__PROBLEM DESCRIPTION__
Please reproduce the lines from the one containing "Task: Open Windows" through the end of the data below exactly as they stand, and omit all pictures.

Saved data entries
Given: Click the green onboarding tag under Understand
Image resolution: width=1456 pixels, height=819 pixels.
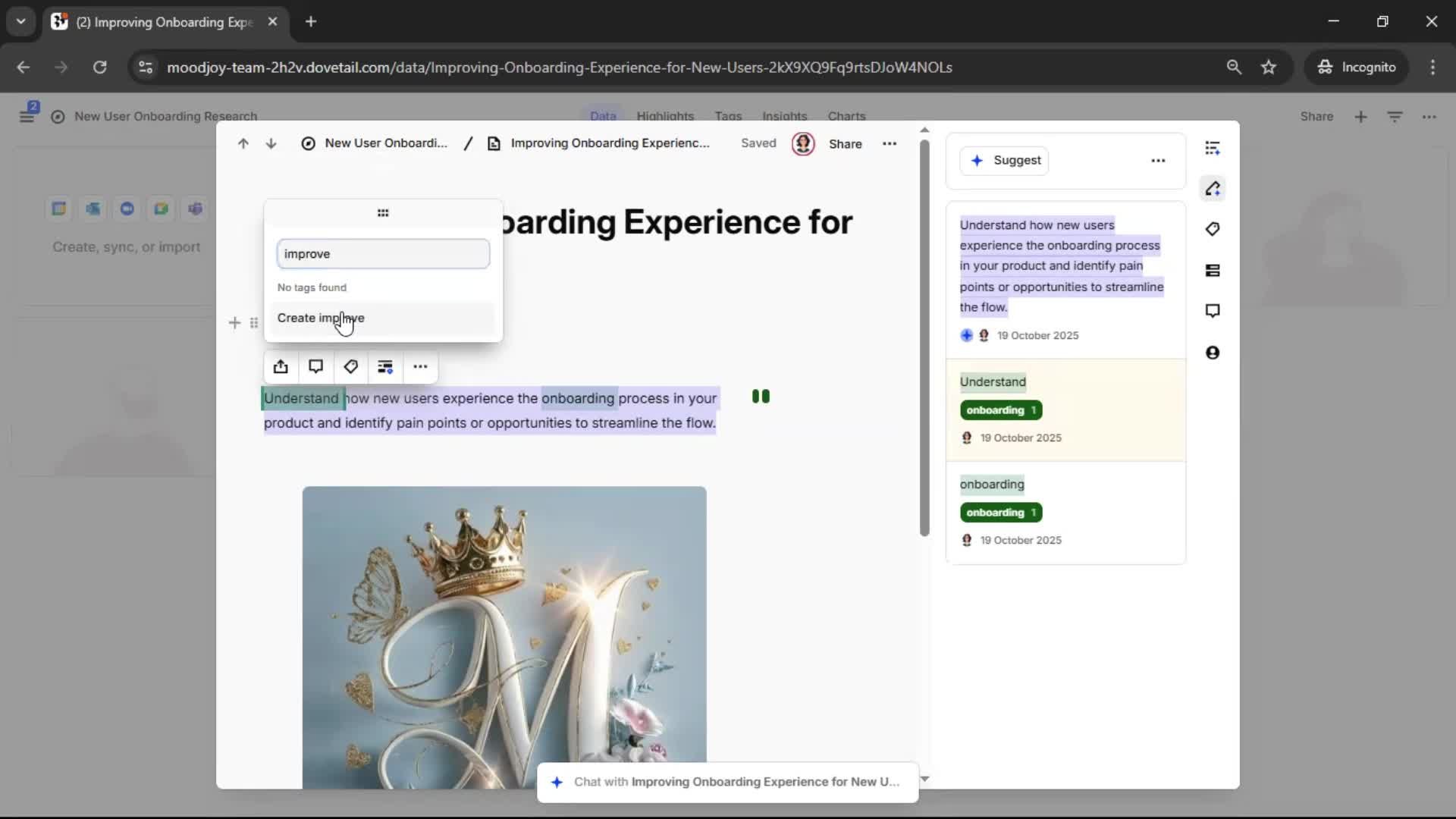Looking at the screenshot, I should tap(1000, 410).
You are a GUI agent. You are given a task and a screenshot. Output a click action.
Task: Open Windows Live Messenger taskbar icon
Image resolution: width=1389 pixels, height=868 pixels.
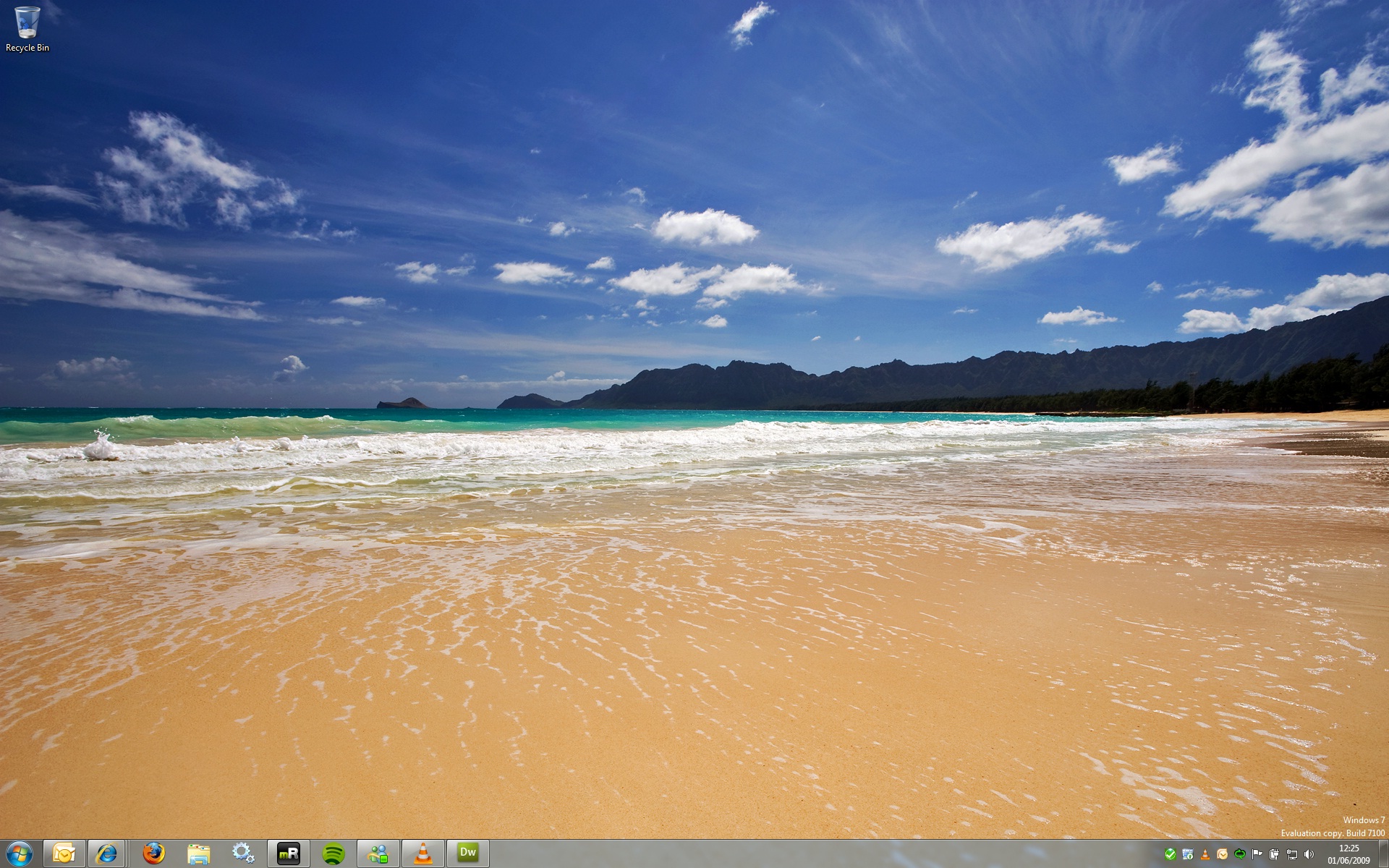click(378, 854)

__ANSWER BOX__
Task: Open Windows Live Messenger taskbar icon
Image resolution: width=1389 pixels, height=868 pixels.
click(378, 854)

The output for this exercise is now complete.